Following a three-day bench trial in major environmental cost recovery litigation under CERCLA (the federal Superfund law) and its California equivalent, the Federal District Court for the Central District of California, Judge Stephen Wilson presiding, found in favor of Rutan & Tucker, LLP’s client, Ecobat Resources California, Inc. (formerly known as Quemetco, Inc.) (“Ecobat”) based on CERCLA’s recycling exemption—an infrequently litigated complete defense to CERCLA liability. Ecobat thus avoided joint and several liability for potentially hundreds of millions of dollars in cleanup costs allegedly incurred by the plaintiff, the California Department of Toxic Substance Control (“DTSC”) at the former Exide secondary lead smelter in Vernon, California. In reaching its decision, the Court decided a number of novel legal issues, including the burdens of proof and standards for the various elements and exceptions to the defense, and that California’s version of CERCLA, the Hazardous Substances Account Act (“HSAA”), incorporates CERCLA’s recycling exemption.
Rutan’s Alex Swanson led Ecobat’s defense at trial with assistance from co-counsel at Gibson, Dunn & Crutcher, LLP, Patrick Dennis and James Erselius. The case is California Dept. of Toxic Substances Control et al. v. NL Industries, Inc. et al., 2:20-cv-11293-SVW-JPR. The case is being tried in phases. Phase 2, discussed here, focused on CERCLA and HSAA liability.

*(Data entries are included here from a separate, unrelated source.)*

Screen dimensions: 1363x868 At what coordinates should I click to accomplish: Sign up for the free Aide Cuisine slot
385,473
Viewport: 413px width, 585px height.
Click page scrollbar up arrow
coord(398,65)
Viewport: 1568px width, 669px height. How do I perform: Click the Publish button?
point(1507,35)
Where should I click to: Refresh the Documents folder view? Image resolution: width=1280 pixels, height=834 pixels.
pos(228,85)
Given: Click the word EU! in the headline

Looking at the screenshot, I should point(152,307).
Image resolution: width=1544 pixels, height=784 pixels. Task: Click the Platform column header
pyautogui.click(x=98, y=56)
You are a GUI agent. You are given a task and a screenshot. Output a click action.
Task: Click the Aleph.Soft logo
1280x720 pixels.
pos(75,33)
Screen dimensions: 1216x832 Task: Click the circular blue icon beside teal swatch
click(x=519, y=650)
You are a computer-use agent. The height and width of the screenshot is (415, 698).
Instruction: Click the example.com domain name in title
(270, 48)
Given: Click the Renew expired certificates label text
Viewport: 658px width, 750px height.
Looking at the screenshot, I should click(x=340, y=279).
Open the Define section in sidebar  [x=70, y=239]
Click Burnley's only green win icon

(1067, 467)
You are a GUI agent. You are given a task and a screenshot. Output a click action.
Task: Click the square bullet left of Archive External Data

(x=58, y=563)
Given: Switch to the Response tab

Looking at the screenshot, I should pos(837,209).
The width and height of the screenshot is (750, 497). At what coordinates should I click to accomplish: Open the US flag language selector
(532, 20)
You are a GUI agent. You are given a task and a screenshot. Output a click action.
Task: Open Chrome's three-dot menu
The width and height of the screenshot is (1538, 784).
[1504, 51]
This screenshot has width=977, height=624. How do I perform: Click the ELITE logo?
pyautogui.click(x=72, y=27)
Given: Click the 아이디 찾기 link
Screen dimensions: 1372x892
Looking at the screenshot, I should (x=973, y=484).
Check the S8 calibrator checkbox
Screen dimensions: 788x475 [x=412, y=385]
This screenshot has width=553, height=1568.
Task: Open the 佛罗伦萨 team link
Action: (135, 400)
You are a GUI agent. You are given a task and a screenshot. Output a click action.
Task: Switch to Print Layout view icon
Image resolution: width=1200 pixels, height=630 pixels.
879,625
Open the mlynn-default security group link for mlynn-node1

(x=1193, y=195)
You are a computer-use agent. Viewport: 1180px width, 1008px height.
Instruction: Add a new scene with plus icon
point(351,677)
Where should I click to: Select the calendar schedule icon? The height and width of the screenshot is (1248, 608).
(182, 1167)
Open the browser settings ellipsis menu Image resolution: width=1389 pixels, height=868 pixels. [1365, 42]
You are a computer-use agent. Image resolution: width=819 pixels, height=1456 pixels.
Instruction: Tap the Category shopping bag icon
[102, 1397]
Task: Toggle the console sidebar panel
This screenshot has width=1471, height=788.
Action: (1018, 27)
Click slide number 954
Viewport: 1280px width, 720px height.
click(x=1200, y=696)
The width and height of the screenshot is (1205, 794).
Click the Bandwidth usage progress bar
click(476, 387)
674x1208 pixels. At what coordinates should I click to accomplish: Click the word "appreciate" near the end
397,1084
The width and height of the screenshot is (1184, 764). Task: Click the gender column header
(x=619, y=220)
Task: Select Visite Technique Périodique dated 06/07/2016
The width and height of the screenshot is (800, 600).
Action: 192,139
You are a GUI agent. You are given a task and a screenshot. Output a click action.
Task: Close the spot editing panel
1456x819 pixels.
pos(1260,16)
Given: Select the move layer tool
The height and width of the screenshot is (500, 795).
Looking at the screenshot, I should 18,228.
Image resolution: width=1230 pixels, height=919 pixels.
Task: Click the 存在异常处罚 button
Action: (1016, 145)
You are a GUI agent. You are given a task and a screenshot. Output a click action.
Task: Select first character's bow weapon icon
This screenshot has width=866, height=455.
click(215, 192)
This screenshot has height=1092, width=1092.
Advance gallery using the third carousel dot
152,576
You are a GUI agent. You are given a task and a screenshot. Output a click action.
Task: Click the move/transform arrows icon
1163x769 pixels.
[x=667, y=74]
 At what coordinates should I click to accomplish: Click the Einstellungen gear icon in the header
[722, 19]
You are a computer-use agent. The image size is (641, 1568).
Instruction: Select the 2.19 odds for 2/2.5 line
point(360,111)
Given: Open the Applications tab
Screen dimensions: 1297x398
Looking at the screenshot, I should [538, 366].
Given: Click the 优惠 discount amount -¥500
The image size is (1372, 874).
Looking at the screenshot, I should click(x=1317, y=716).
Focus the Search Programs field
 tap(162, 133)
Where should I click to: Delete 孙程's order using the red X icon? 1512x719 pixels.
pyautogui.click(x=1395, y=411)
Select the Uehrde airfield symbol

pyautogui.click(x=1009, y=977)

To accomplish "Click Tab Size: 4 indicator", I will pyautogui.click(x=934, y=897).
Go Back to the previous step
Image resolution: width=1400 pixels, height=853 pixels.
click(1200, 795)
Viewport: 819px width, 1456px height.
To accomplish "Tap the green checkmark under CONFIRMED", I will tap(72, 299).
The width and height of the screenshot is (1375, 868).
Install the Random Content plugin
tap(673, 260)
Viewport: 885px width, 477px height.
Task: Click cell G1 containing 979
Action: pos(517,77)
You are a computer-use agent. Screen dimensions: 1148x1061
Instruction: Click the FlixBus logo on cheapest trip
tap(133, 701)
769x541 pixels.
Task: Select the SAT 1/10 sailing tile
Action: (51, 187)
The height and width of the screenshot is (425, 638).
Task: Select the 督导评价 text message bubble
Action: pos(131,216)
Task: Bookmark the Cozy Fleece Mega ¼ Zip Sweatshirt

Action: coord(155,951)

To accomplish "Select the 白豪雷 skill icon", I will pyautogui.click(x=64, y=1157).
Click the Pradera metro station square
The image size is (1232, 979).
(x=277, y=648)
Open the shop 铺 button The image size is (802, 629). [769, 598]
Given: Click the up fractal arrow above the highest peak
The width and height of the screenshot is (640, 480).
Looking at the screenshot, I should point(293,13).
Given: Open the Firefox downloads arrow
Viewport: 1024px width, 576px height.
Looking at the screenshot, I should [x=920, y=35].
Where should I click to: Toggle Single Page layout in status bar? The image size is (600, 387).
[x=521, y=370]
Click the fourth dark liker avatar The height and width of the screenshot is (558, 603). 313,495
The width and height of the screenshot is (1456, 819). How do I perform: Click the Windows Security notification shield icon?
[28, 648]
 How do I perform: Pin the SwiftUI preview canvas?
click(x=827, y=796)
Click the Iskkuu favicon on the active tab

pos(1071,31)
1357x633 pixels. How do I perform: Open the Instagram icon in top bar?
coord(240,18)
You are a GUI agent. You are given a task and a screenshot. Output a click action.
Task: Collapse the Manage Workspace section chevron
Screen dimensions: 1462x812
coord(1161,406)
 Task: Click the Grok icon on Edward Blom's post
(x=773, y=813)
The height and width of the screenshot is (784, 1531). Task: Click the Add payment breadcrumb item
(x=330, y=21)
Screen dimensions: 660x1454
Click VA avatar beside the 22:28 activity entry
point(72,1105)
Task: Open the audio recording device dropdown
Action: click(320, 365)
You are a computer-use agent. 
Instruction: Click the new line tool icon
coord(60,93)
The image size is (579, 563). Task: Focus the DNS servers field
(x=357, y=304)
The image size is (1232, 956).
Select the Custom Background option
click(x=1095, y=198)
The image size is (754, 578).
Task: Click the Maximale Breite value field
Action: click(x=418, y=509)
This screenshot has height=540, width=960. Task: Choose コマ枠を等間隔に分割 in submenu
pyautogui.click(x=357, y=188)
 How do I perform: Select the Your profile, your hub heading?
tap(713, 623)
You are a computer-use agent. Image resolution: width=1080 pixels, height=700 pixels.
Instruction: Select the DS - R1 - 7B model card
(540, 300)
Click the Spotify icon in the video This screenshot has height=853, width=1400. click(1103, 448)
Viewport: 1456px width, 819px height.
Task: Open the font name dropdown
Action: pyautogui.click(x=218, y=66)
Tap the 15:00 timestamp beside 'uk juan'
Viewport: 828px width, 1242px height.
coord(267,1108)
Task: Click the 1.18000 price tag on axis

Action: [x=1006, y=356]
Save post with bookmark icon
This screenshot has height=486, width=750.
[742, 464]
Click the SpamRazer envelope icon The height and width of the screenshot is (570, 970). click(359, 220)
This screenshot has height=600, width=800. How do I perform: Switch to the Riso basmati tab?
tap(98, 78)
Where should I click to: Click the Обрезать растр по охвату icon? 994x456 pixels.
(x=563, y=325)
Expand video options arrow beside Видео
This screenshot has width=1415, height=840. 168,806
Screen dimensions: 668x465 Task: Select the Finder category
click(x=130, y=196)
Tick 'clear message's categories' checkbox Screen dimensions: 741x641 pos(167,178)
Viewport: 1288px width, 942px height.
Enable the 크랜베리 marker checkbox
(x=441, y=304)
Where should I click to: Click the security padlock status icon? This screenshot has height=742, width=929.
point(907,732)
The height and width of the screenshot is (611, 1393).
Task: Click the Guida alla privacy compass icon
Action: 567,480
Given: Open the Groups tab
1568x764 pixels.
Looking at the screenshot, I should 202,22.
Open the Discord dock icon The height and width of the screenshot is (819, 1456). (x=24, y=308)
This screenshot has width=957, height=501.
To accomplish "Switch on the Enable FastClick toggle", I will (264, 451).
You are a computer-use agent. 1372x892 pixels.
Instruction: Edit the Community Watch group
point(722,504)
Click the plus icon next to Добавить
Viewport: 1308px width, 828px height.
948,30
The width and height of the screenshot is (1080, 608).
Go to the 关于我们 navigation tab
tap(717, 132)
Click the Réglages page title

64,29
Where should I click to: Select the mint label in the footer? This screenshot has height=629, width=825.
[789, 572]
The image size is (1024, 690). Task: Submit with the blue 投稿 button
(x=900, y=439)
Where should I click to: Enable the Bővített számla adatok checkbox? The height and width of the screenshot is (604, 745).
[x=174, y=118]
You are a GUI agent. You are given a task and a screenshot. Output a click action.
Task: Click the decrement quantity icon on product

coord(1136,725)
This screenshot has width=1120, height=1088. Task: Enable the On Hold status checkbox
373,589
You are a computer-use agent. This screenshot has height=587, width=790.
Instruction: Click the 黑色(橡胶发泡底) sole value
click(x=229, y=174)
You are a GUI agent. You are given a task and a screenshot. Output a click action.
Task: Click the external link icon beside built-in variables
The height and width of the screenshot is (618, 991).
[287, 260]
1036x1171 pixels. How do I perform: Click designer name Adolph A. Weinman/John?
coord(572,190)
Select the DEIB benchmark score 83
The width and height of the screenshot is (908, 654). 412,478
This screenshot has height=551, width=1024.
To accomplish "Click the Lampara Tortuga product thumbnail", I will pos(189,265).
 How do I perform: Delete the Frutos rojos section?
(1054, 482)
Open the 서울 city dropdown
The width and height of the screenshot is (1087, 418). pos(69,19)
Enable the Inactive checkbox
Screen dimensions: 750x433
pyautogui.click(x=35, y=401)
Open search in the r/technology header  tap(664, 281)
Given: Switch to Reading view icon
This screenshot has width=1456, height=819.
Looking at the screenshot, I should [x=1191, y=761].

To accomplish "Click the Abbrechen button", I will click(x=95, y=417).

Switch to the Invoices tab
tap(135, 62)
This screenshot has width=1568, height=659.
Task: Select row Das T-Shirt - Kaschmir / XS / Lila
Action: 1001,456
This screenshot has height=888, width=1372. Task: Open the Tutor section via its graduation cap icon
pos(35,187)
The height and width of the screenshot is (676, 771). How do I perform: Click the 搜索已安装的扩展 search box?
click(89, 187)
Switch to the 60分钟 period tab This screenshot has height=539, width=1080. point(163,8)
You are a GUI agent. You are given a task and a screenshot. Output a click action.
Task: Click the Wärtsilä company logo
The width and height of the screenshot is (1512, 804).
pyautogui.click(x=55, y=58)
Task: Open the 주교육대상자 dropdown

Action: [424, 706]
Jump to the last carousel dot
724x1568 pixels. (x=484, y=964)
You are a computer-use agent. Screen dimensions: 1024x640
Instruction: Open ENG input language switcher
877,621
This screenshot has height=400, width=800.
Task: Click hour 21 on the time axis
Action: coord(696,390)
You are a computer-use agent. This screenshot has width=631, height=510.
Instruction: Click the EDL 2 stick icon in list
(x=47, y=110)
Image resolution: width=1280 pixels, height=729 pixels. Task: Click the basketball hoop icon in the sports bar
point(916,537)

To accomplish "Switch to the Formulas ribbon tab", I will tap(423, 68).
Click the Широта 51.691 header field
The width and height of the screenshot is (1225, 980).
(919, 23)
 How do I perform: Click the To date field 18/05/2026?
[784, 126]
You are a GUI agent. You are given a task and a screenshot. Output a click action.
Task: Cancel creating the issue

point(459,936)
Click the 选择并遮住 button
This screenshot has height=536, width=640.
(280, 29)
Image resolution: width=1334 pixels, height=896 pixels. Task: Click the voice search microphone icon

DTSC filed the case against Ecobat (under its former name, Quemetco, Inc.) and eight other defendants in December 2020 to recover more than $700 million in funds the agency spent or planned to spend remediating contamination allegedly caused by a former secondary lead smelter in Vernon, California that specialized in recycling spent lead-acid automotive batteries before it closed in 2014. The defendants included two former owners of the facility and seven entities involved in the recycling of spent lead-acid automotive batteries and other lead-bearing scrap. The Los Angeles Times has published several stories chronicling the Vernon Plant’s alleged impact on the surrounding community and DTSC’s cleanup efforts.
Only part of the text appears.